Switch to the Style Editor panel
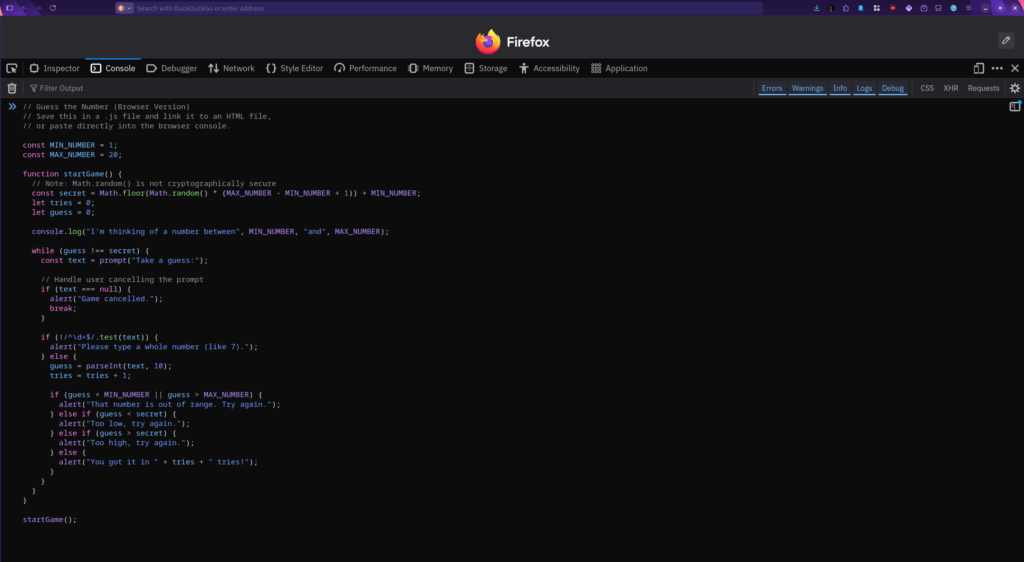 click(x=294, y=68)
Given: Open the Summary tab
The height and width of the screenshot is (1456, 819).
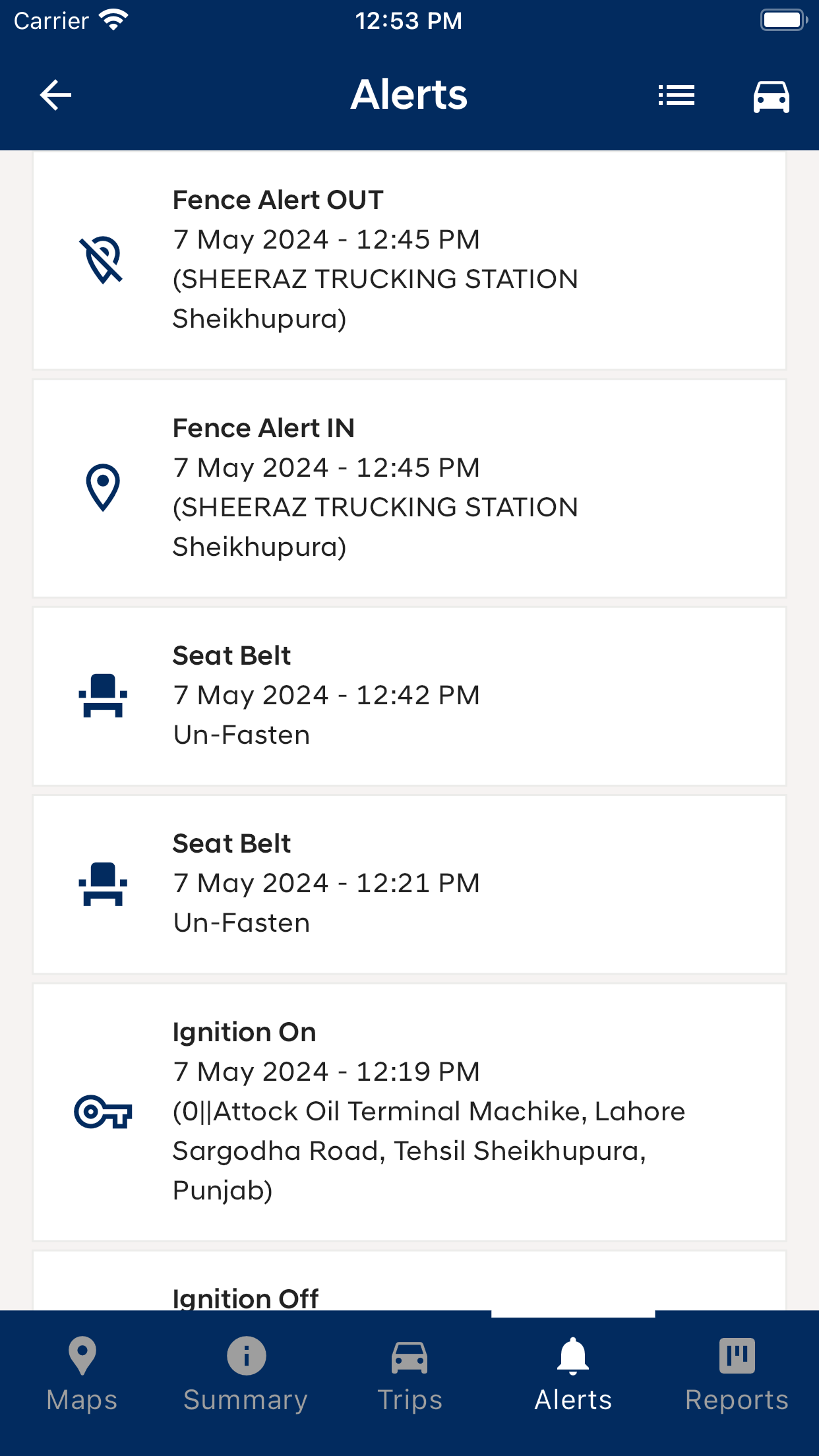Looking at the screenshot, I should click(246, 1375).
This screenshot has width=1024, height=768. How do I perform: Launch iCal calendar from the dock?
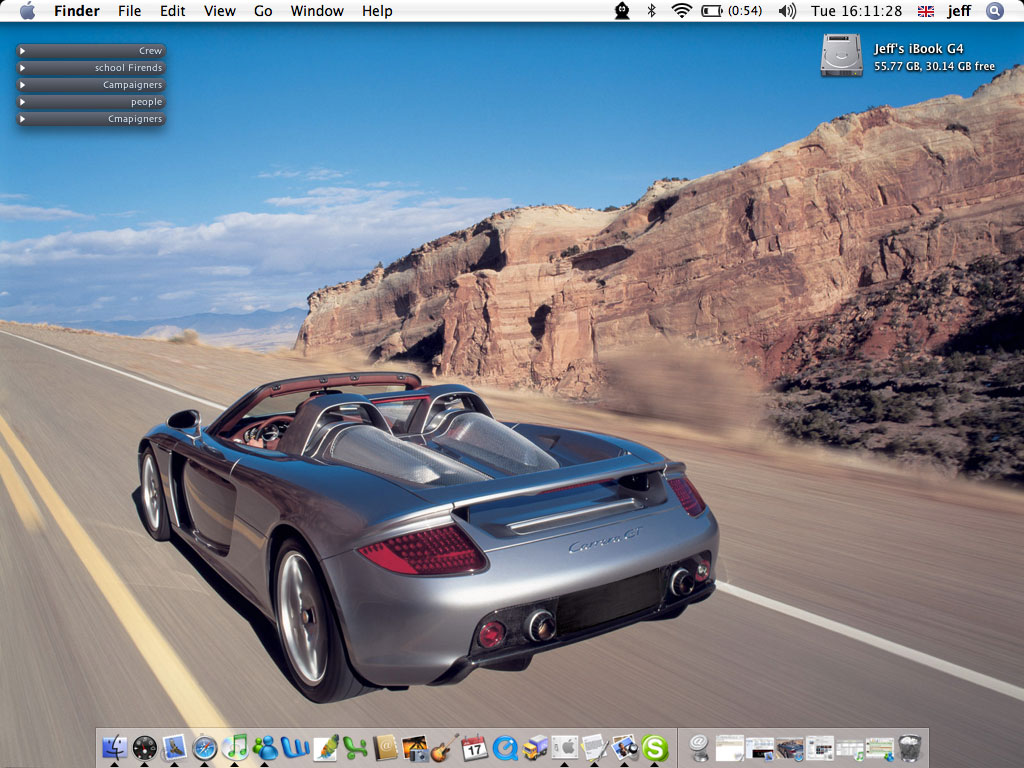click(475, 747)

○ ○ ○

• **Written instruction**
Can you output everything from the line containing "This screenshot has" through the last of the items as a numbered list, skipping blank lines and leaving out the pictures?

• **Task solution**
1. This screenshot has width=1024, height=768. How do I perform: Launch iCal calendar from the dock?
2. click(475, 747)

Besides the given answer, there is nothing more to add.